Orbiting Carbon Observatory-2OCO-2
Since launching in 2014, OCO-2 has become widely regarded as the “Gold Standard” in column CO₂ measurements from space. As an unexpected bonus, OCO-2 also measures the faint “glow” emitted during photosynthesis, known as solar-induced chlorophyll fluorescence (SIF). It is a direct indicator of photosynthesis and ecosystem health.
OCO-2 provides the global coverage, spatial resolution, and accuracy needed to characterize and monitor the geographic distribution of CO₂ sources and sinks and quantify their variability.
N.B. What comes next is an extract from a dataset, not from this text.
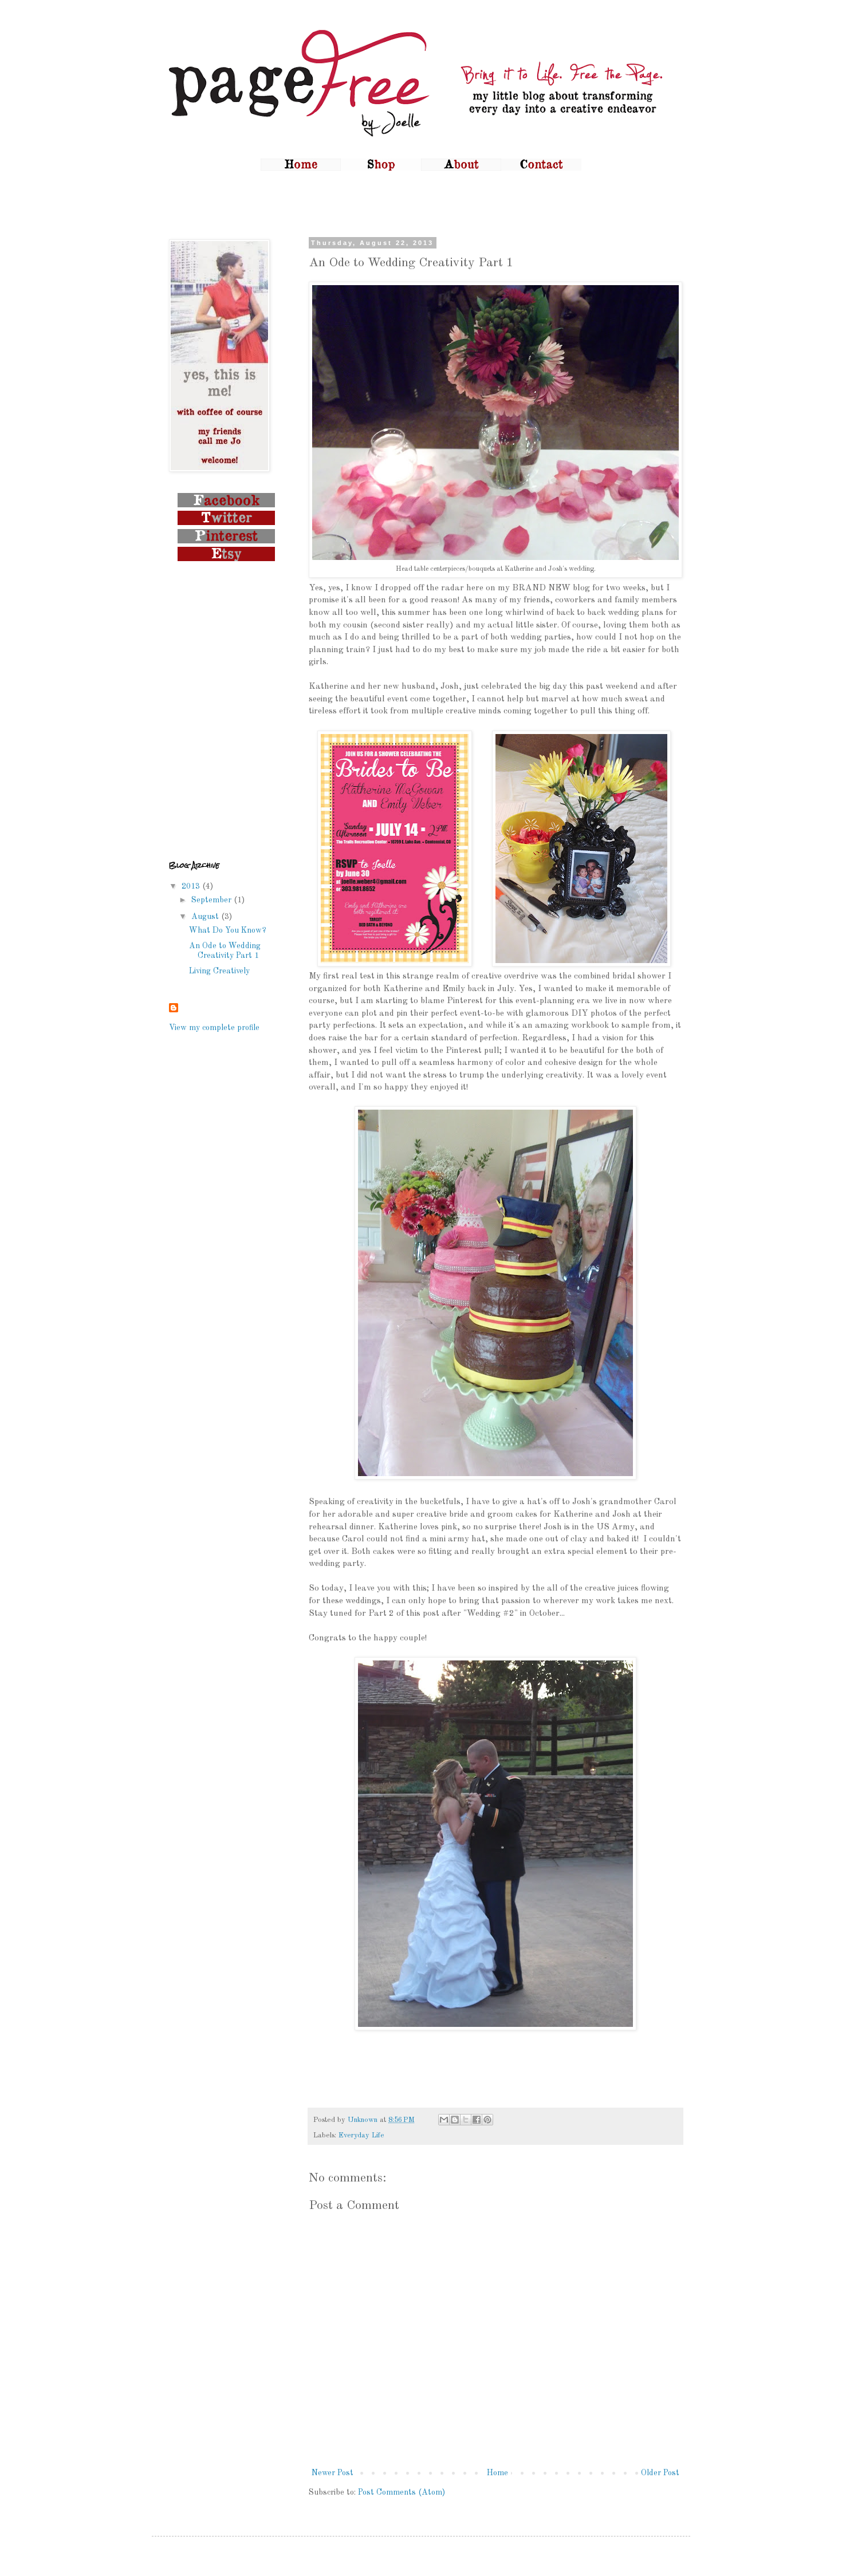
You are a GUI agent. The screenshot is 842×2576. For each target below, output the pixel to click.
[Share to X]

Natural source and sinks: The original science objectives of the OCO-2 mission were to collect the space-based measurements needed to quantify variations in the column averaged atmospheric carbon dioxide dry air mole fraction, XCO₂, with the precision, resolution, and coverage needed to improve our understanding of surface CO₂ sources and sinks (fluxes) on regional scales (≥1000km) and the processes controlling their variability over the seasonal cycle.
The OCO-2 mission has not only met but exceeded its original objectives, advancing our understanding of Earth’s carbon cycle across timescales from seasonal and interannual to decadal, and across spatial scales from urban and point sources to regional and global domains.
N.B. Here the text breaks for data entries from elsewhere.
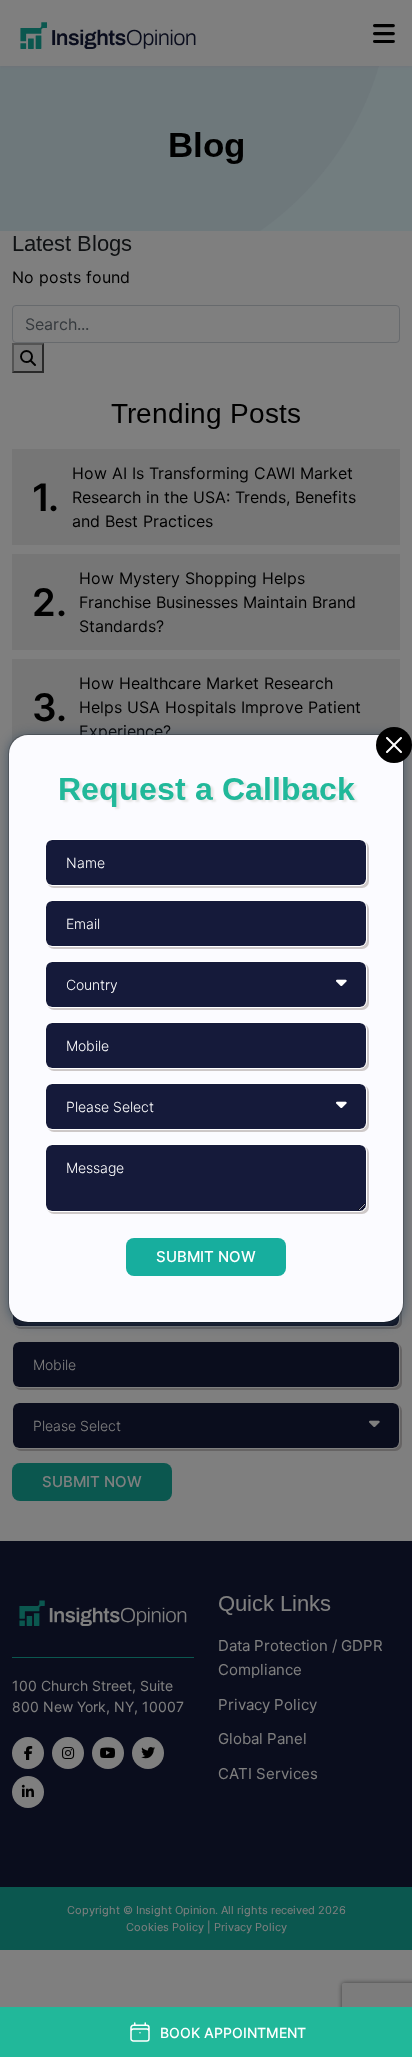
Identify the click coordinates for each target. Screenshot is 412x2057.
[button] (217, 2032)
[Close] (394, 745)
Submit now (206, 1256)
Monitoring ecosystem health with SIF: OCO-2 SIF measurements are being used to quantify and monitor plant productivity and ecosystem health from farmlands to tropical forests, showing great potential in predictions of drought, fires, and crop yield.
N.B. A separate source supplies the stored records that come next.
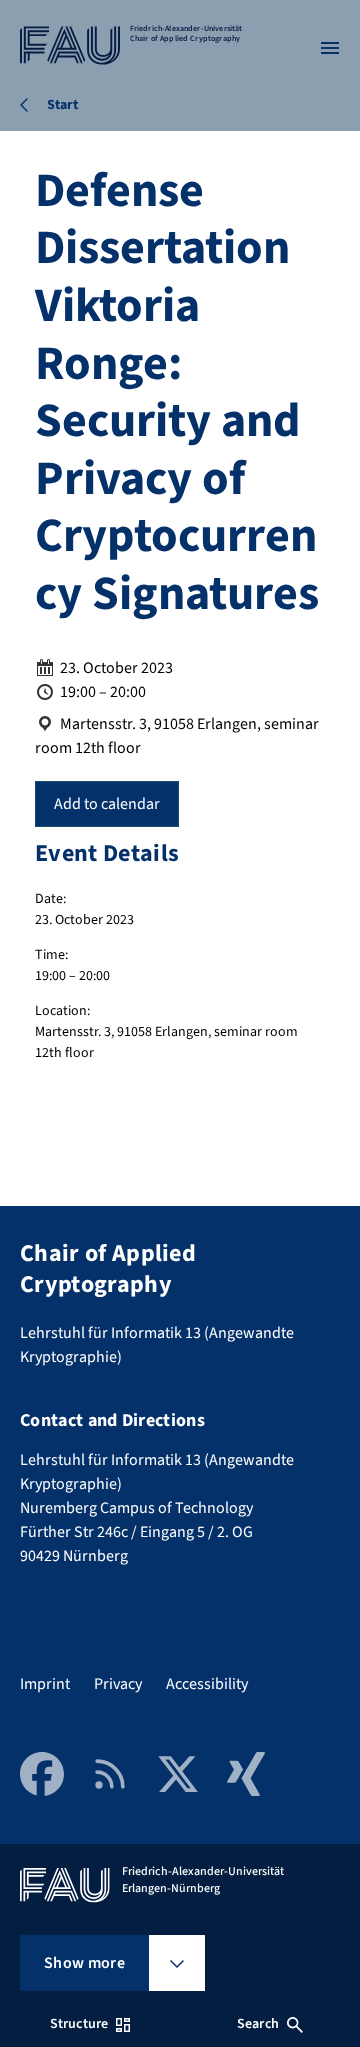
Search (258, 2024)
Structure (79, 2024)
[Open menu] (330, 48)
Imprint (45, 1684)
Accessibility (207, 1684)
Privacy (118, 1684)
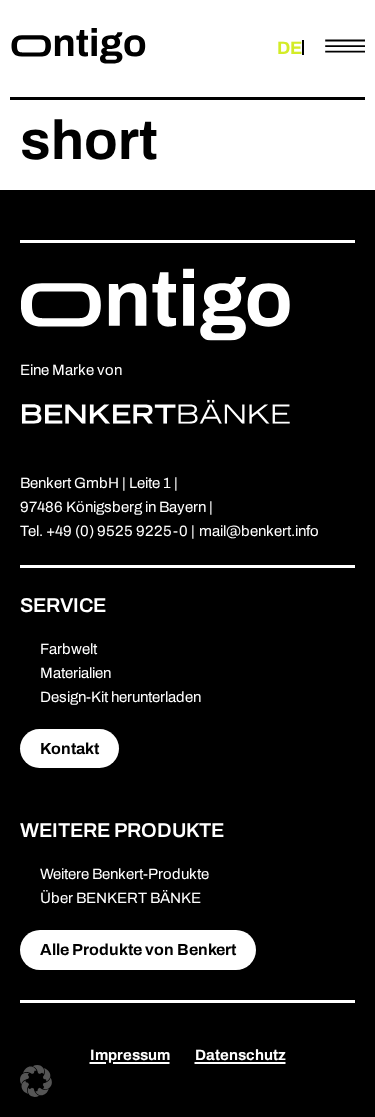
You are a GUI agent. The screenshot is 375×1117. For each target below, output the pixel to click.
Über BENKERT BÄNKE (120, 898)
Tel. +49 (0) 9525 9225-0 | (107, 531)
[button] (36, 1081)
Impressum (130, 1055)
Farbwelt (68, 649)
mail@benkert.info (259, 531)
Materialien (75, 673)
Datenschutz (240, 1055)
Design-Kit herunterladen (120, 697)
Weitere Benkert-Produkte (124, 874)
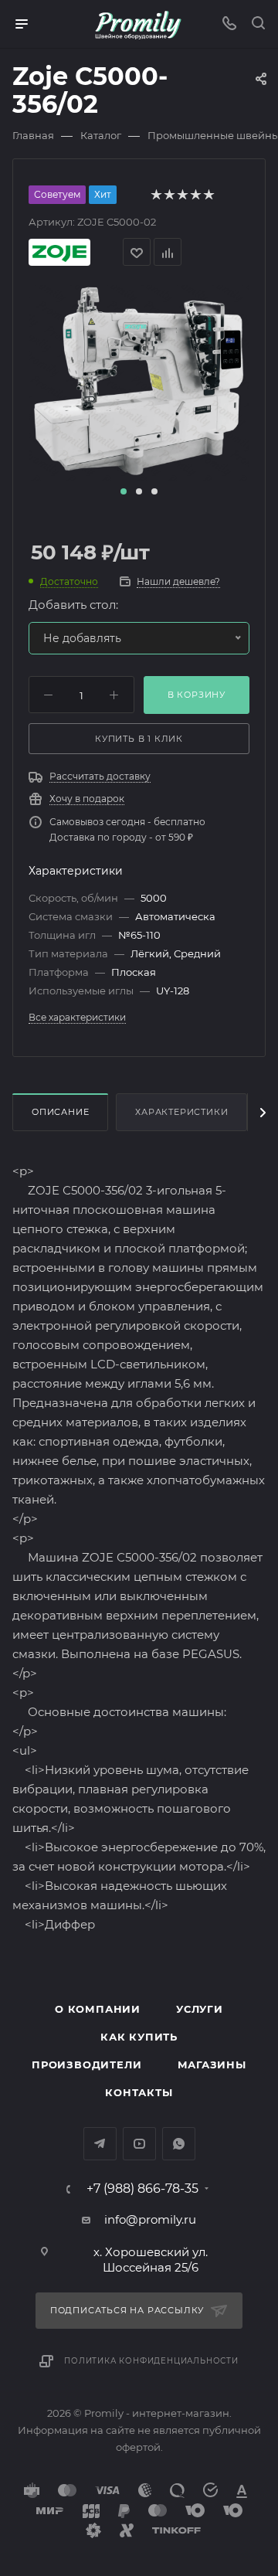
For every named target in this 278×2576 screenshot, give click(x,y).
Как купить (139, 2037)
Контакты (138, 2092)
Benchmark upcoming satellite missions: The OCO-2 continues to serve as a pathfinder mission that demonstrates a space-based measurement approach and analysis concept that is being used to inform and benchmark the next generation of systematic CO₂ monitoring missions.
CO₂ is essential for life on Earth and plays a fundamental role in maintaining the atmosphere that protects our planet. At the same time, it is a major greenhouse gas, trapping heat that would otherwise escape to space and helping regulate Earth’s temperature.
Because of this dual role, changes in CO₂ concentration can disrupt the planet’s delicate radiative balance. In particular, rising atmospheric CO₂ levels are driving significant changes in the global climate, with far-reaching environmental consequences.
The Earth system maintains a natural balance of CO₂ through the carbon cycle, governed by sources and sinks. Sources are processes that release CO₂ into the atmosphere, including plant and animal decay, deforestation, respiration, and the burning of fossil fuels such as coal, oil, and gas. Sinks, on the other hand, remove CO₂ from the atmosphere—most notably through photosynthesis in vegetation and uptake by the oceans.
However, the strength, variability, and geographic distribution of these sinks—especially those that absorb roughly half of human-produced CO₂—remain poorly constrained. This raises critical questions: Will the efficiency of natural sinks decline in the future, accelerating the buildup of atmospheric CO₂? By how much? And can these sinks be managed or enhanced to help mitigate climate change? Improving our understanding of where and how these sinks operate is essential for predicting future CO₂ levels and their impacts on climate.
Because SIF is directly linked to photosynthetic activity, it provides a near-real-time indicator of how actively plants are growing and taking up CO₂. This makes it especially valuable for tracking seasonal growth cycles, detecting stress from drought or heat before visible changes occur, and assessing the overall productivity of ecosystems. By observing SIF across different regions and time periods, scientists can better understand how vegetation responds to environmental changes and how these responses influence the global carbon cycle.